#### TASK STATEMENT:
For the material below, output exactly the span from the line with "Click the Sistema Braille cover thumbnail" to the line with "Given: Click the Device Path label", including both, and nothing besides.

#### SUPPLIED MATERIAL:
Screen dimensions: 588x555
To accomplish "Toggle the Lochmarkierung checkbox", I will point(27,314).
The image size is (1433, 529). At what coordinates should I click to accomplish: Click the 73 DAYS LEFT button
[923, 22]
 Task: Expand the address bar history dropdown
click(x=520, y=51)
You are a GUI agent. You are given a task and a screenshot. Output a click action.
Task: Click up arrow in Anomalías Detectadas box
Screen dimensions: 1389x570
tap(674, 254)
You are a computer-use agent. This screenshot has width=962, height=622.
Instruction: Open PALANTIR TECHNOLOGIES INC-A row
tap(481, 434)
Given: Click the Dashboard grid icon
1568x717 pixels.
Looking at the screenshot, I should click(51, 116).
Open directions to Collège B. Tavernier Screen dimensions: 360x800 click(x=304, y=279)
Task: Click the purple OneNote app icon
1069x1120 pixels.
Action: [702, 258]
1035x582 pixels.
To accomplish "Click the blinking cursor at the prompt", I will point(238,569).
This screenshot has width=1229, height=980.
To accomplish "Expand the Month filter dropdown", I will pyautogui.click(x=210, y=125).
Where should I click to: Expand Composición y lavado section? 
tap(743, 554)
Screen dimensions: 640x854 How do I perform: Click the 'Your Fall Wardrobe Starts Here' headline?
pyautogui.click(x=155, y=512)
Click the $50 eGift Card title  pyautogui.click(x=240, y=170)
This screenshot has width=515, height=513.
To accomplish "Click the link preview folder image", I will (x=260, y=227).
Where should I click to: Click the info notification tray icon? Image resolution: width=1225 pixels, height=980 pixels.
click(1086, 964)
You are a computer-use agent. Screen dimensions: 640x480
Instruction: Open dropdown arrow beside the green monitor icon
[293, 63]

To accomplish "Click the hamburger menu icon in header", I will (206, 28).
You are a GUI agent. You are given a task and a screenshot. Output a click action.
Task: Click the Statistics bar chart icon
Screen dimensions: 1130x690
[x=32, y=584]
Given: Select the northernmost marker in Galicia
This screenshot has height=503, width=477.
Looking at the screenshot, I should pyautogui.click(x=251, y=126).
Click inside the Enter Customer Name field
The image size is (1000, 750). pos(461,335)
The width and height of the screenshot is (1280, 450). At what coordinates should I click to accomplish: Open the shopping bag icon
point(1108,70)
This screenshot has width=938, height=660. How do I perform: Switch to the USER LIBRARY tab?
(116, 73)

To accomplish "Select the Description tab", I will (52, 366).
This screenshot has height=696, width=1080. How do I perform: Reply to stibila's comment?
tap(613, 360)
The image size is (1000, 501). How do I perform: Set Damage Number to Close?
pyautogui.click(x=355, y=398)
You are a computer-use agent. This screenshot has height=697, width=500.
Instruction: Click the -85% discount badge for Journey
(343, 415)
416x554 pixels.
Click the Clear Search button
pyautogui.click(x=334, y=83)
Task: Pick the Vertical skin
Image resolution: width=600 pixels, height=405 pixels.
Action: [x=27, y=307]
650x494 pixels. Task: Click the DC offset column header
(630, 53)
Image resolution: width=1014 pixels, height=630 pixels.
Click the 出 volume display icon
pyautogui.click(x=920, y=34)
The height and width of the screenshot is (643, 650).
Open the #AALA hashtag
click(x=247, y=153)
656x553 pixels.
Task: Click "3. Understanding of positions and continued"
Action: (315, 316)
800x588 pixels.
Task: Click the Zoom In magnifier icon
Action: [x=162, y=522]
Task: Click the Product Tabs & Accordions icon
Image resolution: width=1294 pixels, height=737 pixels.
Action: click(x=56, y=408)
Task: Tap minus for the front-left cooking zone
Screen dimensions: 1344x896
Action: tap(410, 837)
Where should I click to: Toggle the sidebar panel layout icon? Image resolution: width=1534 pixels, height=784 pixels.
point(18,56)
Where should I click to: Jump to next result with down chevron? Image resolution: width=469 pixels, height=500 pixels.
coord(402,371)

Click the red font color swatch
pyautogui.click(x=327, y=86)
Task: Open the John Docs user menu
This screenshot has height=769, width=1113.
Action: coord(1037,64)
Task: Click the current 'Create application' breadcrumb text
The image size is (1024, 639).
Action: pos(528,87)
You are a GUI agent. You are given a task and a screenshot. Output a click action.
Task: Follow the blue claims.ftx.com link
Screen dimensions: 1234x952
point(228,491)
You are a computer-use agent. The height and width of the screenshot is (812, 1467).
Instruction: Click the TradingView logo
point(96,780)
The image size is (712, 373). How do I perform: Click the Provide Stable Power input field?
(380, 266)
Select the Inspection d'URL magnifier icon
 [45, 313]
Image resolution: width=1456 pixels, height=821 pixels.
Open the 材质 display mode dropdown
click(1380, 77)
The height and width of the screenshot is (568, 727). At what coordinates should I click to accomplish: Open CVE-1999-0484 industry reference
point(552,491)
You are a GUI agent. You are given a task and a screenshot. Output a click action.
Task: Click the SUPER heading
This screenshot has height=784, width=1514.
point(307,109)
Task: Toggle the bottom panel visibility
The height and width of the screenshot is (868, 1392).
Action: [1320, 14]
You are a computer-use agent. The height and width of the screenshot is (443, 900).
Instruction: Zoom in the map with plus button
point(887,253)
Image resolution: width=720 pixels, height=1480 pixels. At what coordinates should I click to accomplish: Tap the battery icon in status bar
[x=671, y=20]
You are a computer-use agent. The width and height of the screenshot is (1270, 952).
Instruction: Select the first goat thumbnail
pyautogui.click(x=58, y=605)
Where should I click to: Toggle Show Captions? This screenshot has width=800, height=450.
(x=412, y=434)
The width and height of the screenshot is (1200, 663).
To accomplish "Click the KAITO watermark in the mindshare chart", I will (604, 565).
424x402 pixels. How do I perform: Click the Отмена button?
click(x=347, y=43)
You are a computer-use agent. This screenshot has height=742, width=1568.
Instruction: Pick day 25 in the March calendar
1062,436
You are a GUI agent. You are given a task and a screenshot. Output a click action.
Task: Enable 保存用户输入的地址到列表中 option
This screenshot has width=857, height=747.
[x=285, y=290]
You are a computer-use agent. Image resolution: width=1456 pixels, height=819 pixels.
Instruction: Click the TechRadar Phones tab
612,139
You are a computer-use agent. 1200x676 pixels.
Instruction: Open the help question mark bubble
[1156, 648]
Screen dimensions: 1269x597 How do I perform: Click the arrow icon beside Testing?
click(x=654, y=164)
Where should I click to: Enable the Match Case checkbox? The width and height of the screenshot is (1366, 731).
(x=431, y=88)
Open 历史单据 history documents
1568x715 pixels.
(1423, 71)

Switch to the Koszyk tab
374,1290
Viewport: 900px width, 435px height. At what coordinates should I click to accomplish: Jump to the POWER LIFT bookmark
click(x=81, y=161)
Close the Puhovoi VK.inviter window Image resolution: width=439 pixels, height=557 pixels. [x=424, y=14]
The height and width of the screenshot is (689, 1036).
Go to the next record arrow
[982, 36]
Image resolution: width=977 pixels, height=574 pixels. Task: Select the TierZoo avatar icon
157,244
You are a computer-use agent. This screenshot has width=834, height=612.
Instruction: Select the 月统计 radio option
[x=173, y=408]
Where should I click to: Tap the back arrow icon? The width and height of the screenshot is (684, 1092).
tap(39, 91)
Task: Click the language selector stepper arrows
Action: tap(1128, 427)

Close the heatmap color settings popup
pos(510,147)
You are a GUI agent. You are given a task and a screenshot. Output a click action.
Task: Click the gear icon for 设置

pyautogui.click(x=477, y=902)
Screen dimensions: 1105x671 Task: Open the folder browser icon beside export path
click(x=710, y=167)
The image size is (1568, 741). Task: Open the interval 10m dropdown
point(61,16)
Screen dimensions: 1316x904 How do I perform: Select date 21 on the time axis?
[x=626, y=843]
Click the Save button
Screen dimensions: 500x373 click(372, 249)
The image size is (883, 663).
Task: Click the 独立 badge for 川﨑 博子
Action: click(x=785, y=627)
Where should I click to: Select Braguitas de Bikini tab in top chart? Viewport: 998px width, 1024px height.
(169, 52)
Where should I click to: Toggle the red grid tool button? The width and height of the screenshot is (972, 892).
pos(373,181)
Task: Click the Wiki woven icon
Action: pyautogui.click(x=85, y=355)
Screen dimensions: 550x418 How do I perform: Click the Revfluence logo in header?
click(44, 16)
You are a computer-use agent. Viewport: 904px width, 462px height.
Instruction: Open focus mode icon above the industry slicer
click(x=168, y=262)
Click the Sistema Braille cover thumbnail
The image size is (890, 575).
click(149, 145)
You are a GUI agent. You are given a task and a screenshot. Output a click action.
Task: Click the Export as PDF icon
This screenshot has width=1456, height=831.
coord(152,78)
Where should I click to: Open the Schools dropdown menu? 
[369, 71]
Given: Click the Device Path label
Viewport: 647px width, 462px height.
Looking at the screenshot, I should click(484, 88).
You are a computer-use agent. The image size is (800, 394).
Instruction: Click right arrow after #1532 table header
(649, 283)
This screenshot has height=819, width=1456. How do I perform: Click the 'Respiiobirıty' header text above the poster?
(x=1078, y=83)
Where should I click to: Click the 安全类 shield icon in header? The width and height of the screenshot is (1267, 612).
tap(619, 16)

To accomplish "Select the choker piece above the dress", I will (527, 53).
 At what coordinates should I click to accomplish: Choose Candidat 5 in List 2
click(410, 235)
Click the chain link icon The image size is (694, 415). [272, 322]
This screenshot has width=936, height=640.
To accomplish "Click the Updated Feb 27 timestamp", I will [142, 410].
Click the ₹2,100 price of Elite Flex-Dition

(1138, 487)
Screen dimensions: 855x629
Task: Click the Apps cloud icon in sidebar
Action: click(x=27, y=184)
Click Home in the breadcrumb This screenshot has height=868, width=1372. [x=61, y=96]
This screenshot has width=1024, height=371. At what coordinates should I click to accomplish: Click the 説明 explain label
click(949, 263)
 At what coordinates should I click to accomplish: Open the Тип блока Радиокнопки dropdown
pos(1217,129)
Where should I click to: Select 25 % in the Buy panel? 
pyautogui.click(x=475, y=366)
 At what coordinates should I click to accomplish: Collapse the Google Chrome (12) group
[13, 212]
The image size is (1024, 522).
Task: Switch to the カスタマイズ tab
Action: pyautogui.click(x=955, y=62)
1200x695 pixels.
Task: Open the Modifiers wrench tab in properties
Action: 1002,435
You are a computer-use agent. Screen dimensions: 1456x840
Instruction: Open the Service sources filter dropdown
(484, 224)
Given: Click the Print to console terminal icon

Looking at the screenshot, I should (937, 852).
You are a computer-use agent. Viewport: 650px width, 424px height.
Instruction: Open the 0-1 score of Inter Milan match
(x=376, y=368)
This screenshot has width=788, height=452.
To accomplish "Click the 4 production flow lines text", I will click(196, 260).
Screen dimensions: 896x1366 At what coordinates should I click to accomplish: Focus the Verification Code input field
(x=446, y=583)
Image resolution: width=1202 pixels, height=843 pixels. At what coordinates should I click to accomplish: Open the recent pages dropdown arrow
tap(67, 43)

#### SOLUTION TO THE EXERCISE:
Click the Sistema Braille cover thumbnail
The image size is (890, 575).
click(149, 145)
You are a GUI agent. You are given a task and a screenshot. Output a click action.
Task: Click the Export as PDF icon
This screenshot has width=1456, height=831.
coord(152,78)
Where should I click to: Open the Schools dropdown menu? 
[369, 71]
Given: Click the Device Path label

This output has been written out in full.